RNA - The lead officer on child protection, Simon Bailey, said police forces were overwhelmed because of the sheer volume of claims.
“The numbers are continuing to rise,” Bailey told The Times. “We have reached saturation point ... The police service has responded to the threat but it has now reached that point whereby we have to try and turn the tide. We have to look at alternatives.”
Bailey explained that the understaffed police would have to shift some of their resources to counseling and rehabilitation for lower level offenders in order to deal more effectively with dangerous pedophiles.
Offenders who look at indecent images of children online, for example, should only be spared a custodial sentence if they were found to be in no contact with children, he said.
A report by NSPCC, the leading children's charity in the UK, warned last year that as many as half a million people could be involved in sharing improper images of children online.

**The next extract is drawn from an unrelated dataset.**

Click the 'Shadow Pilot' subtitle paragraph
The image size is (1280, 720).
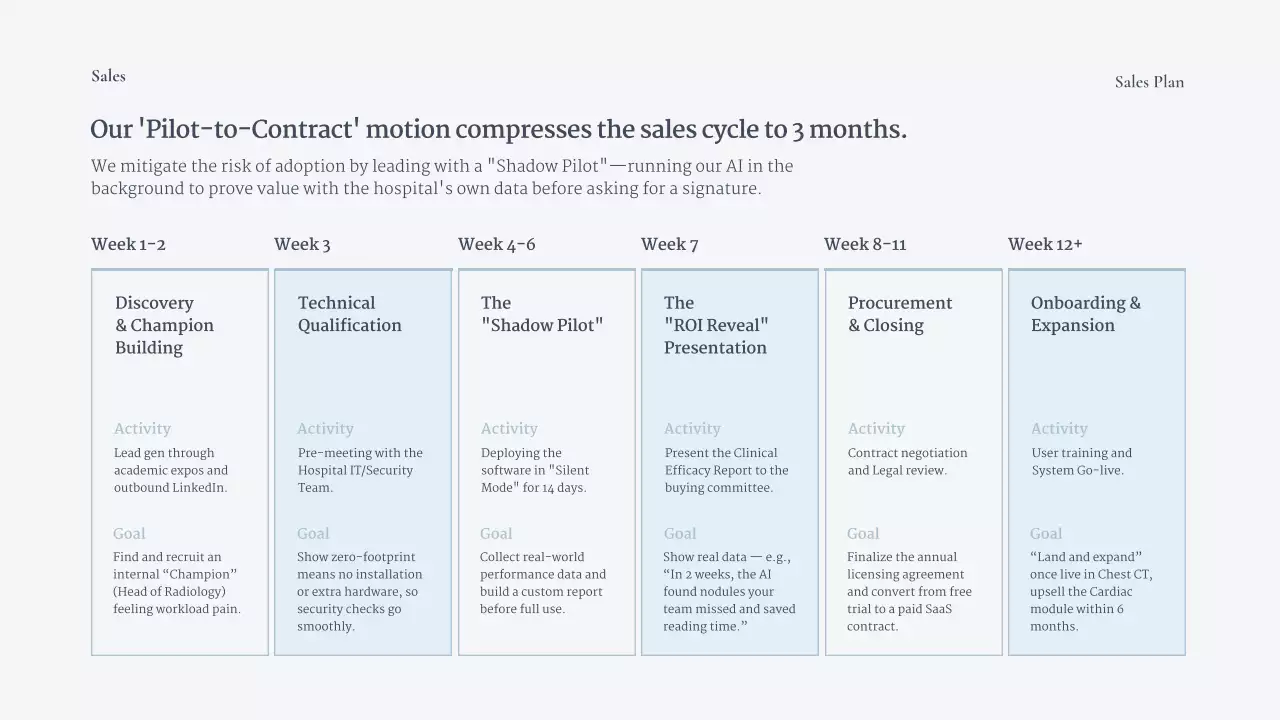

As a result, police had a large number of cases to investigate, according to a spokesman for the charity.
This comes as a government inquiry into historical child sexual abuses has finally begun holding its much-awaited public hearings in London.
Established in 2014, the Independent Inquiry into Child Sexual Abuse (IICSA) is one of the largest child abuse inquiries undertaken in the UK, dealing with claims made by former British child migrants.
Up to 10,000 children were relocated to Australia and parts of the British Empire after World War II under an immigration relocation program that continued up to 1974.
On Monday, the inquiry heard from former child migrants who experienced "unacceptable depravity," including torture, sexual abuse and slavery.